Kennzeichnend für die Frömmigkeit ist wie in allen Kirchen auch das jeweils gesungene Liedgut. Während die erste Generation neben einigen evangelischen Chorälen vor allem eigene Lieder (viele von Julius Köbner, dem Herausgeber des Gesangbuchs „Glaubensstimme“) und die Lieder der Herrnhuter sang, traten von der zweiten Generation Evangeliumslieder hinzu, viele in Übersetzungen des Deutschamerikaners Walter Rauschenbusch, der eine vielfach aufgelegte deutsche Ausgabe von Sankeys „Gospel Hymns“ („Evangeliumssänger“) veröffentlichte, die – bei den Deutschen in Osteuropa – bis heute verbreitet ist. Das derzeitige Gesangbuch „Gemeindelieder“ enthält etwa 30% Lieder aus dem 20. Jahrhundert, 22% aus der Erweckungsbewegung, 23% aus der Zeit des Pietismus und 25% aus den klassischen Epochen evangelischer Choräle (von Luther bis Paul Gerhardt). 1993 erschienen zusätzlich die „Neuen Gemeindelieder“, die einen repäsentativen Querschnitt aus verschiedenen neueren Frömmigkeitsprägungen und modernen Stilrichtungen repräsentieren.

1977, in der DDR 1978 wurde auf Beschluß des jeweiligen Bundesrates den Gemeinden ein neues Glaubensbekenntnis, die „Rechenschaft vom Glauben“ zum Gebrauch empfohlen, erarbeitet von einer internationalen Kommission aus beiden deutschen Staaten, Österreich und der Schweiz. Diesem Text ist deutlich zu entnehmen, daß die Verfasser bestimmte Entwicklungen der protestantischen Theologie rezipiert haben und so insbesondere manche Akzentsetzungen der neueren Wort-Gottes-Theologie Eingang fanden. Standen an der Spitze der biblischen Belegstellen im Onckenschen Glaubensbekenntnis solche aus der Apostelgeschichte, so sind dies jetzt solche aus dem Römer- und 1. Korintherbrief. (Die in den Ausgaben von 1977 (West) bzw. 1978 (Ost) nicht einheitlichen Fassungen des Artikels „Glaube und Taufe“ wurden 1995 durch eine gemeinsame neue Version ersetzt.)

Während die Einflüsse der alten Pfingstbewegung vom Anfang des 20. Jahrhunderts gering blieben, sind Impulse der Heiligungsbewegung aufgenommen worden.
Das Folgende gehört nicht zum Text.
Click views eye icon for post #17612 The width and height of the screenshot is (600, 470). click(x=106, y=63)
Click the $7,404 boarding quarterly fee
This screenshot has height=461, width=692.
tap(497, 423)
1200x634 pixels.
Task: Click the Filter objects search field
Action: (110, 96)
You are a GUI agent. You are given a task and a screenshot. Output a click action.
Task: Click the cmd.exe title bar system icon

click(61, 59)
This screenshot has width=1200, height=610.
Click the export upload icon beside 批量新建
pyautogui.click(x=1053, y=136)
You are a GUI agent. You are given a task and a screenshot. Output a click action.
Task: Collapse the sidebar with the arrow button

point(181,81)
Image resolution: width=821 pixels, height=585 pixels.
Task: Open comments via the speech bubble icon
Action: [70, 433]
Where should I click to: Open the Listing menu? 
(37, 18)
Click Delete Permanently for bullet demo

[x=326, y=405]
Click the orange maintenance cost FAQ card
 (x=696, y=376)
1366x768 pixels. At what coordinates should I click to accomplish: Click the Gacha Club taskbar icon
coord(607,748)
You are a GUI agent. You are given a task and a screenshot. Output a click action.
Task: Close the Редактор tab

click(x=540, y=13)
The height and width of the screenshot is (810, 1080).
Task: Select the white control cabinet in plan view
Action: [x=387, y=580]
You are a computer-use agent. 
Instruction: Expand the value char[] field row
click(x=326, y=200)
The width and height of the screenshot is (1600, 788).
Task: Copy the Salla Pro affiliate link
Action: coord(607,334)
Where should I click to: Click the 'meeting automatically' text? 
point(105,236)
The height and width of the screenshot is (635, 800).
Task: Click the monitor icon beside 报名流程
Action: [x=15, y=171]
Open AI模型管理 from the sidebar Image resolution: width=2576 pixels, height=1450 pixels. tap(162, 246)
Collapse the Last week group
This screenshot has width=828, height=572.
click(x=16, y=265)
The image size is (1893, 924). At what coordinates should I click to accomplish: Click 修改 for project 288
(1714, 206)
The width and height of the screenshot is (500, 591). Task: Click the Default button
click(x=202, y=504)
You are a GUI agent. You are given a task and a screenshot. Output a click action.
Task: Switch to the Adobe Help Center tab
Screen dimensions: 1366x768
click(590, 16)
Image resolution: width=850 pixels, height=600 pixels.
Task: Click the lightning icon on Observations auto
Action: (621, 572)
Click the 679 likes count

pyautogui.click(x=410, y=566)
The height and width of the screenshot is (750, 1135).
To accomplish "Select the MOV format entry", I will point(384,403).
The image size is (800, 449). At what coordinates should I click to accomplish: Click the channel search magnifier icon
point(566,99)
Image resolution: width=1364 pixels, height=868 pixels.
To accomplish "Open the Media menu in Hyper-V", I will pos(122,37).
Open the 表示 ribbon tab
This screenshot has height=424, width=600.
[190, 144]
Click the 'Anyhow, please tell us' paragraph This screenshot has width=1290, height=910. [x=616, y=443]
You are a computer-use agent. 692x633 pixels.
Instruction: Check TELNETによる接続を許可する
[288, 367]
Einen erheblichen Einfluß gewann auf manche Personen und Gemeinden und auf die Gestaltung der Gottesdienste (Anbetungslieder) die neuere charismatische Bewegung, teilweise auch die neuere theologisch konservative evangelikale Neuorientierung (Lausanner Bewegung), weniger die von den deutschen Baptisten als aggressiv empfundene fundamentalistische Strömung. Dies alles hat dazu geführt, daß die deutschen Baptisten seit einiger Zeit lebhaft über ihre Identität diskutieren, die frühere Homogenität also der Vergangenheit angehört.

Die älteste Einrichtung des Bundes ist das Verlagshaus, das von Oncken bereits 1828 gegründet wurde und seit 1879, vom Deutschamerikaner Philipp Bickel (1829–1914) reorganisiert, dem Bund gehört. Der Oncken Verlag Kassel produziert die wöchentlich erscheinende Magazin „Die Gemeinde“, das evangelistische Verteilblatt „Friedensbote“ sowie zahlreiche Zeitschriften für alle Sparten der Gemeindearbeit und verfügt über eine leistungsstarke Versandbuchhandlung. Bücher – nicht nur für den baptistischen Bereich – erscheinen im Oncken Verlag Wuppertal. Besonders die Herausgabe von Predigten und Schriften C. H. Spurgeons hat den Oncken Verlag weithin bekannt gemacht.